AVC: But you did go from being the guy who wrote “Fuck You Lucy” on God Loves Ugly to being the guy who put “She’s Enough” on the new record.

S: You know, it’s funny you mention that—those two songs are very connected to each other. Lucy isn’t a relationship or a girl. I tried to stay away from talking about that for a long time, because sometimes other people’s interpretation of the songs are more interesting than my own, but it was never about a relationship or a girlfriend. It was about co-dependency on booze and alcohol and drama—the things I couldn’t rip myself away from. Eventually I did rip myself away from it. If I was still 10 years strong partying like that, I’d be dead right now from alcohol poisoning. “She’s Enough” is about the phase afterward—you learn from your mistakes and move on. It’s about celebrating a commitment and monogamy, and being out of co-dependency. If you consider that those two songs were recorded nearly a decade apart, thank God I can be at a point where I can celebrate those things. Thank God I didn’t wreck myself at the party to the point that I couldn’t write a song like “She’s Enough.”

AVC: When you record a song like “Your Name Here,” which has some of the caustic wit longtime fans have come to love about your music, does it feel like going home again?

-.-.-

Things to do -
A. According to the interview excerpt, what was "Fuck You Lucy" actually about?
B. Reproduce the interview excerpt verbatim from "AVC: When you" up to and including "going home again?".

-.-.-

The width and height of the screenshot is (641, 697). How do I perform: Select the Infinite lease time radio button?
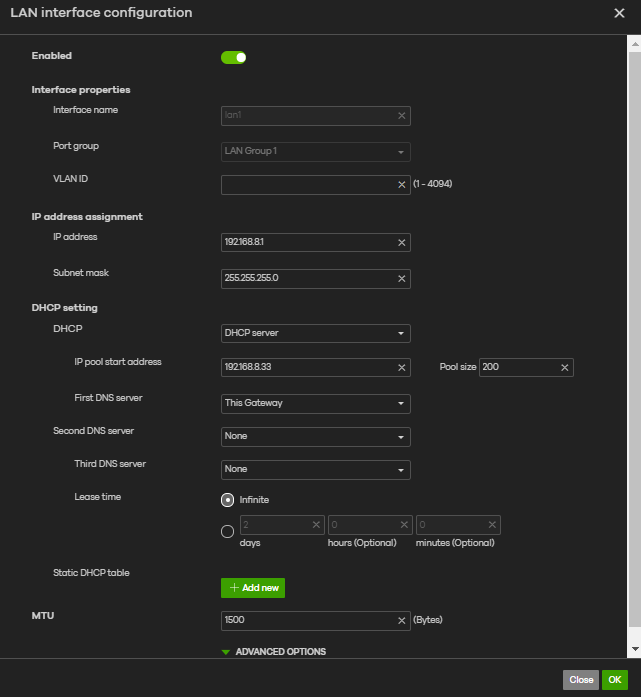pos(228,499)
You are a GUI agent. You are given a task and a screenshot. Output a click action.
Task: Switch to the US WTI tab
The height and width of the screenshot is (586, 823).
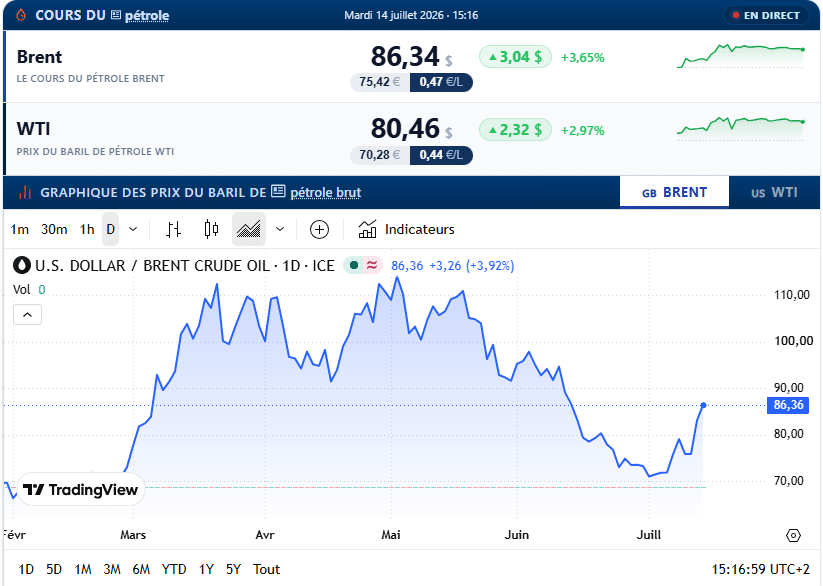[774, 193]
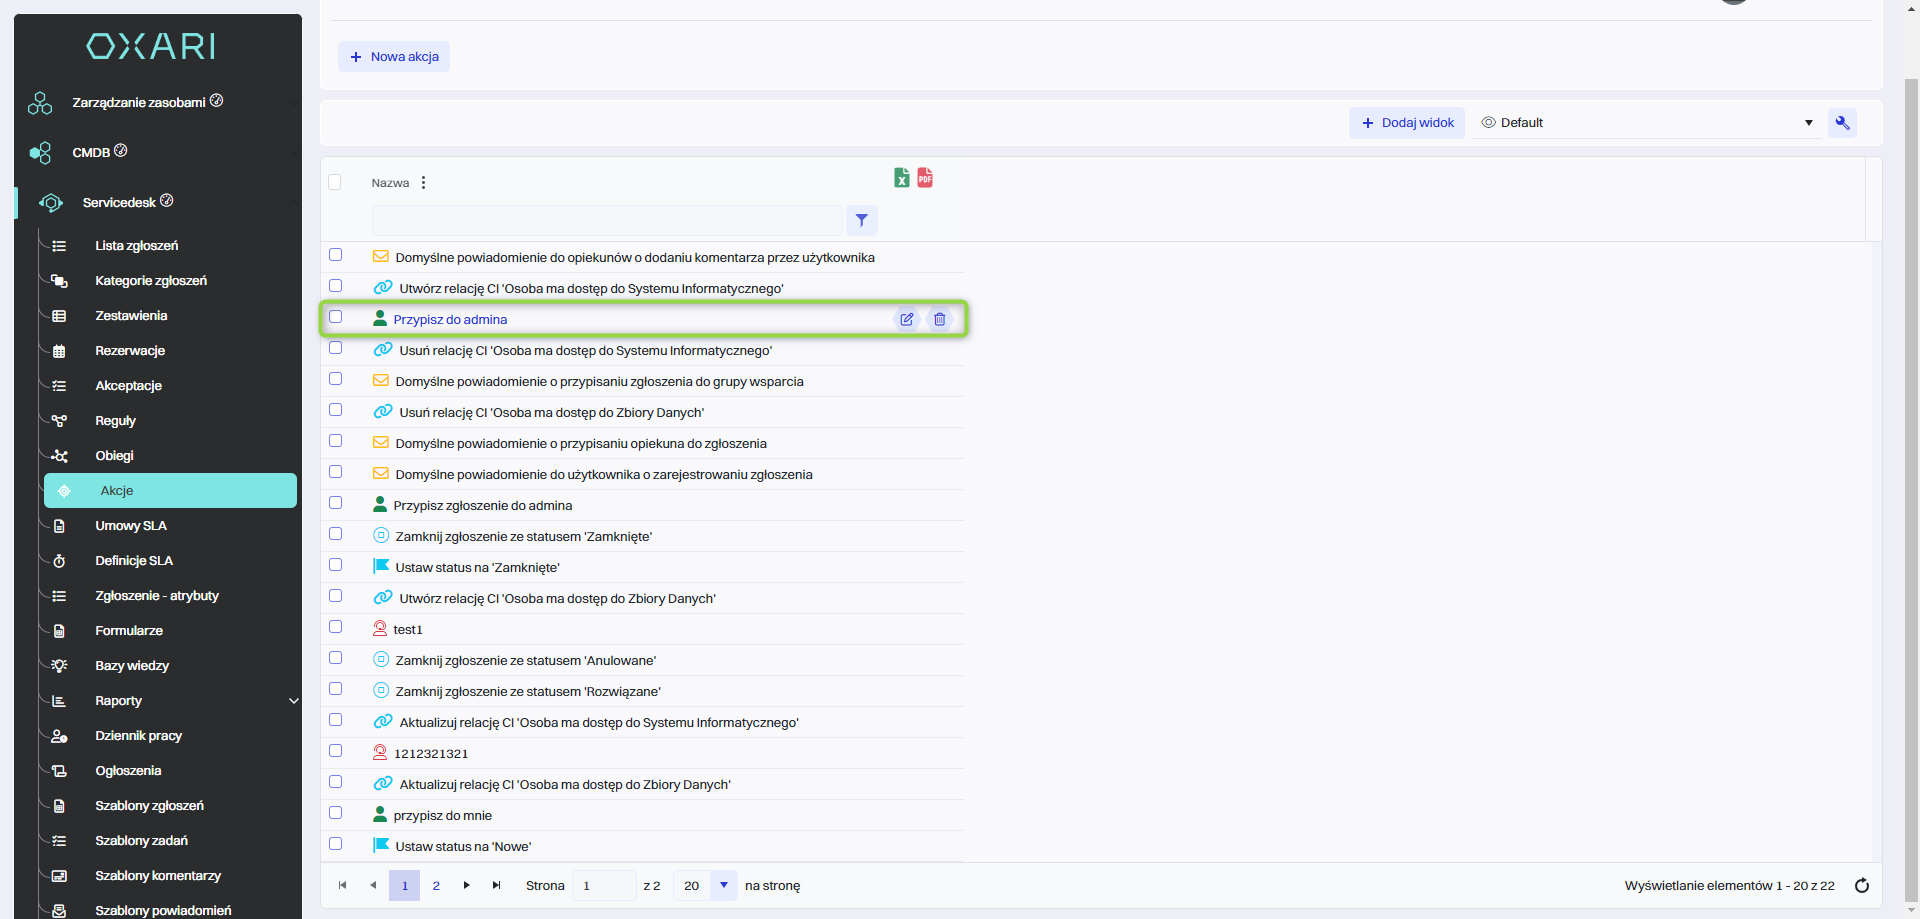Refresh the table with reload icon
This screenshot has height=919, width=1920.
(1862, 886)
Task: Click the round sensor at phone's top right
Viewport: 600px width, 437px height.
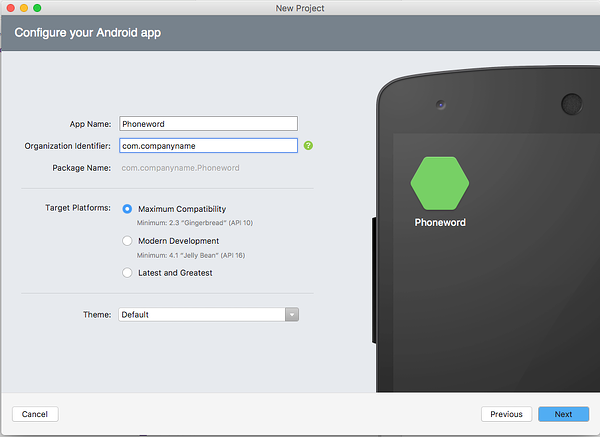Action: pos(572,103)
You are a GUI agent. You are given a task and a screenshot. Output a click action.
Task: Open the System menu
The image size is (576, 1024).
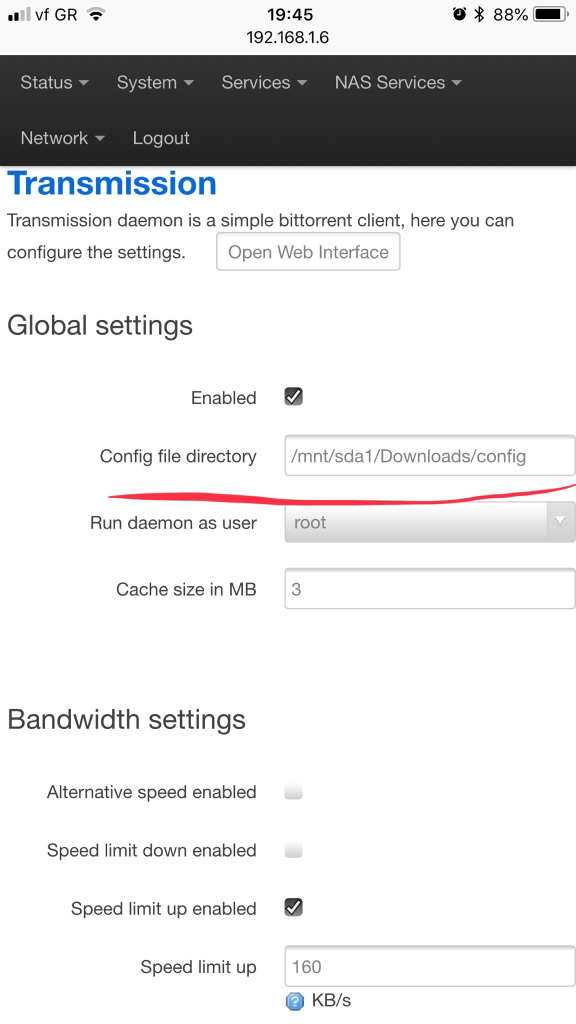(155, 83)
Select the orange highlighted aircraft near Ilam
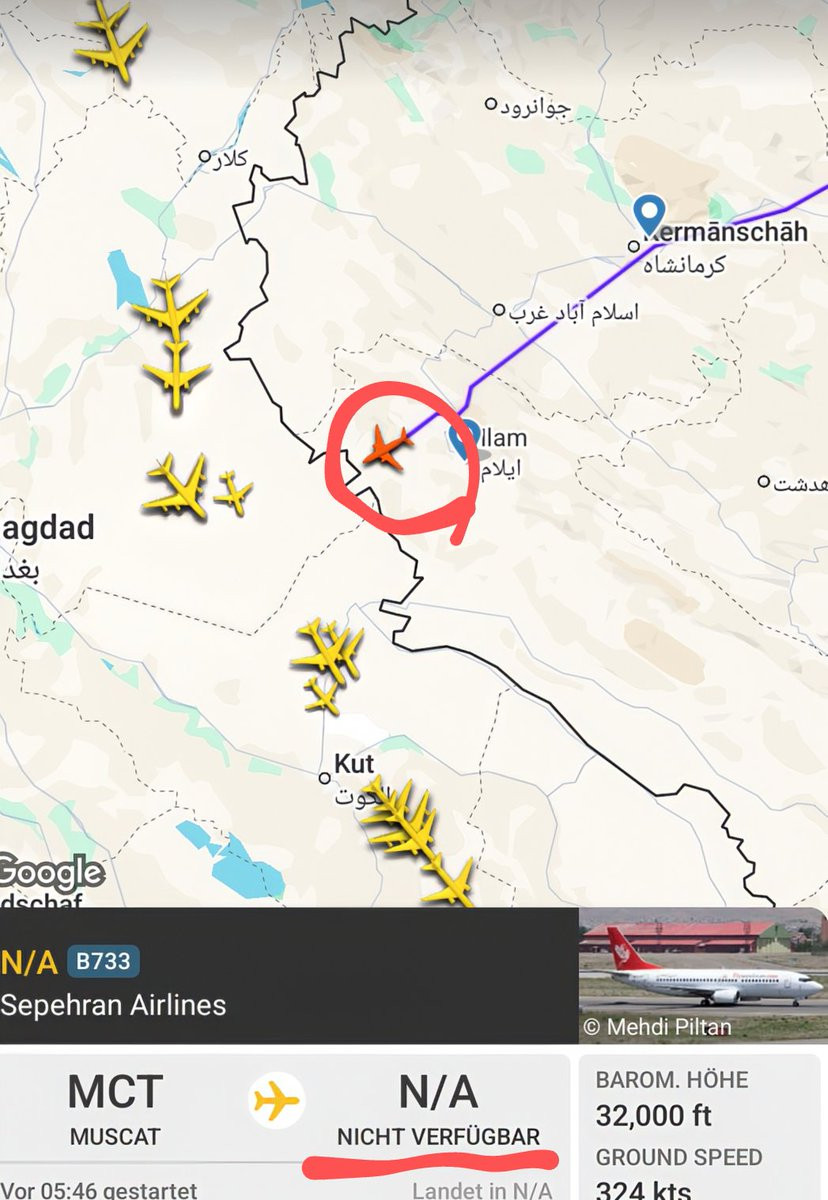The height and width of the screenshot is (1200, 828). point(388,447)
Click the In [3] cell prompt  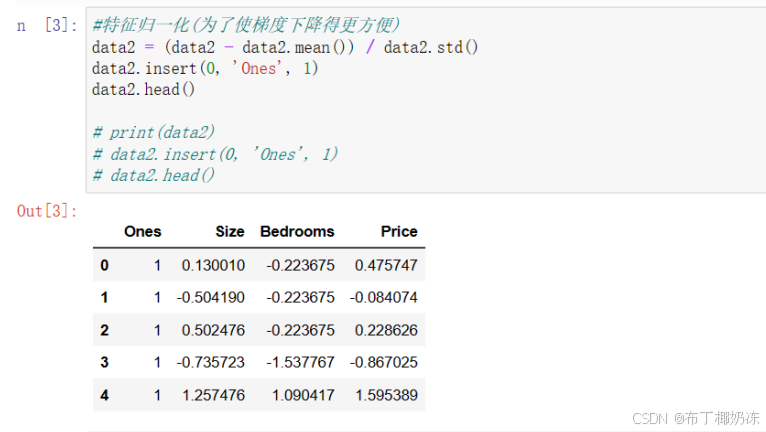pyautogui.click(x=47, y=25)
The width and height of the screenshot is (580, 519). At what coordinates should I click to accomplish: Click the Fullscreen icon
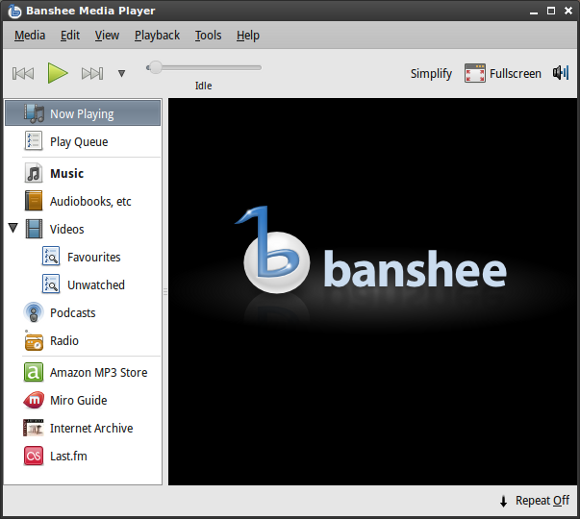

-.-.-

Outputs by task -
A. It was about co-dependency on booze and alcohol and drama.

B.
AVC: When you record a song like “Your Name Here,” which has some of the caustic wit longtime fans have come to love about your music, does it feel like going home again?